Or, contrairement au travail en usine, l’isolation géographique des travailleurs et travailleuses du numérique, les un⋅es des autres mais aussi de leur employeur, réduit les opportunités d’actions collectives de résistance à ces conditions. Malgré tout, il y a eu quelques initiatives créatives pour se défendre contre la précarité et l’exploitation qui sont l’essence du microtravail. Parmi celles-ci, la campagne de courriels « Dynamo » – un proto-syndicat – et le système de surveillance FairCrowdwork conçu par IG Metall en 2015.
Les gold-farmers sans frontières
La manière dont les plateformes numériques profitent des inégalités de genre, de classe ou de race pour générer du digital labor non ou sous-payé n’est inscrite dans l’agenda d’aucune campagne de développement institutionnelle. Or ces questions, mises en lumière par des théoricien⋅nes comme Casilli en tant que « tournant décolonial numérique 7 », sont essentielles pour comprendre l’expansion de ce type de travail dans le monde arabe.
Le projet « m2Work » vise à surmonter les « obstacles géographiques » afin d’offrir des opportunités d’emploi aux femmes et aux jeunes sur place. Cependant, cette insistance sur le besoin de « surmonter » la géographie masque l’ampleur des inégalités spatiales en termes de pouvoir et de richesses qui sont à l’œuvre dans le domaine du digital labor. Une étude de l’Oxford Internet Institute s’appuyant sur soixante mille transactions anonymisées et réalisées sur Upwork a révélé un schéma clairement néocolonial, puisque les « tâches » sont vendues depuis l’Inde et les Philippines aux États-Unis, à l’Australie, ou au Royaume-Uni. Résultat : le même nivellement par le bas toxique qui caractérise la production industrielle depuis trente ans.
Il est significatif que, dans une étude de faisabilité datant de 2013 8, la Banque mondiale désigne Gaza et la Cisjordanie comme des destinations « particulièrement pertinentes » pour le microtravail. Dans ce nivellement par le bas mondialisé, le « bas » est une prison à ciel ouvert et une zone sous occupation militaire. Selon ce même rapport, ces sites comportent pour les employeurs des « risques limités » d’avoir à payer des intéressements sur les bénéfices ou même un salaire minimum. Les protections sociales sont peut-être « risquées » pour les employeurs. Mais rendre quelqu’un.e dépendant⋅e, pour sa survie, d’un algorithme n’ayant aucun compte à rendre est aussi risqué. Ne pas payer les employé⋅es selon un taux horaire suffisant pour se nourrir et nourrir leur famille est risqué. Se résoudre à des heures de travail erratiques ou excessives provoquant des troubles musculo-squelettiques, des problèmes de vision, ou des insomnies est risqué.

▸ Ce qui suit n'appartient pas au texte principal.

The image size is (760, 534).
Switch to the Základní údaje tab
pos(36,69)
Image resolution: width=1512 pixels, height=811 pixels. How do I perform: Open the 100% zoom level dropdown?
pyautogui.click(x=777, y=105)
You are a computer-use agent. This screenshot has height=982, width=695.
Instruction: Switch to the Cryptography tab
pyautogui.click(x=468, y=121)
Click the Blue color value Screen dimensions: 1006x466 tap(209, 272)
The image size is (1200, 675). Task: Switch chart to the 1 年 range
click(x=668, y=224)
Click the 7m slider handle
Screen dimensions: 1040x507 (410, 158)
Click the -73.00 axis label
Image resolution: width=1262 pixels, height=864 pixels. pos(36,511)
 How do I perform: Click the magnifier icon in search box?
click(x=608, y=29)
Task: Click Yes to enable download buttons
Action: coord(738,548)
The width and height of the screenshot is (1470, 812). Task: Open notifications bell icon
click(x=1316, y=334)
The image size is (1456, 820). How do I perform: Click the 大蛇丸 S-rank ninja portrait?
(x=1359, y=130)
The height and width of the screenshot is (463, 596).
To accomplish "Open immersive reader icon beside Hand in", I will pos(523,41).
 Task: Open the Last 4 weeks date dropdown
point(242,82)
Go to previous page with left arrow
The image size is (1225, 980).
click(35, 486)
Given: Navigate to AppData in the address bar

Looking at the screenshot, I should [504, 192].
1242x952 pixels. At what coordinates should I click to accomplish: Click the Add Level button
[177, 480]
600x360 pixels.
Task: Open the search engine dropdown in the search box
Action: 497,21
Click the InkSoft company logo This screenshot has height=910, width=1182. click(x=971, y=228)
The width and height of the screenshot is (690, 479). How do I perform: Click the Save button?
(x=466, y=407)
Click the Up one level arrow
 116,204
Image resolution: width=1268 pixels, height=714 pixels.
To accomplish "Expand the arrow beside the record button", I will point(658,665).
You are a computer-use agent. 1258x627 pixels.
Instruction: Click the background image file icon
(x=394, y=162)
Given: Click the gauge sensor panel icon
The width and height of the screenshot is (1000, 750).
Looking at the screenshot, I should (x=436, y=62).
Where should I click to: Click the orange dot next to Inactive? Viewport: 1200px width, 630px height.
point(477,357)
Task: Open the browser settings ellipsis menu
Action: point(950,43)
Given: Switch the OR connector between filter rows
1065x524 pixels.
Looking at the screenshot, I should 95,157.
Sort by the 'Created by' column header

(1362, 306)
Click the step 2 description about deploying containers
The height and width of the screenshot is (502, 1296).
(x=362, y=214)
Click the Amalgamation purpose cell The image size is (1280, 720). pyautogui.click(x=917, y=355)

Un des principaux arguments de vente en faveur des plateformes de travail en ligne consiste à les présenter comme aveugles aux différences de genre ou de race. Mais les inégalités inhérentes à ce type de systèmes ne disparaissent pas juste parce que les participant·es demeurent anonymes. Quand le monde a appris l’existence de ces camps de travail en Chine où des prisonniers sont forcés à jouer à des jeux en ligne générant du profit, les salles de chat de jeux vidéos ont commencé à utiliser l’expression « gold-farmers chinois ». Un terme péjoratif pour désigner des joueurs-travailleurs qui essaient de revendre leurs acquis virtuels contre de la monnaie sonnante et trébuchante. Au point que des joueurs syriens à Shatila qui voyaient plus leur activité de jeu comme un loisir que comme un travail, en sont venus à se plaindre que leurs noms arabes ou leur anglais approximatif conduisait les autres joueurs à les voir comme des travailleurs indésirables ou des « gold-farmers » dans les équipes de jeu. Les microtravailleurs et microtravailleuses ne disposent d’aucune protection pour des dynamiques similaires qui existent sur les plateformes du digital labor.
Prisonnier·es du virtuel
Le m2work de la Banque mondiale s’inspire largement du projet Samasource, une entreprise à but non lucratif qui cherche à réduire la pauvreté des plus défavorisé·es en leur sous-traitant le travail informatique de Walmart, eBay ou d’autres entreprises. Mais contrairement à ce qu’avance le discours marketing, ces modèles ne fonctionnent pas malgré les situations de conflit comme l’occupation israélienne en Palestine ou la crise des réfugié·es, mais grâce à elles.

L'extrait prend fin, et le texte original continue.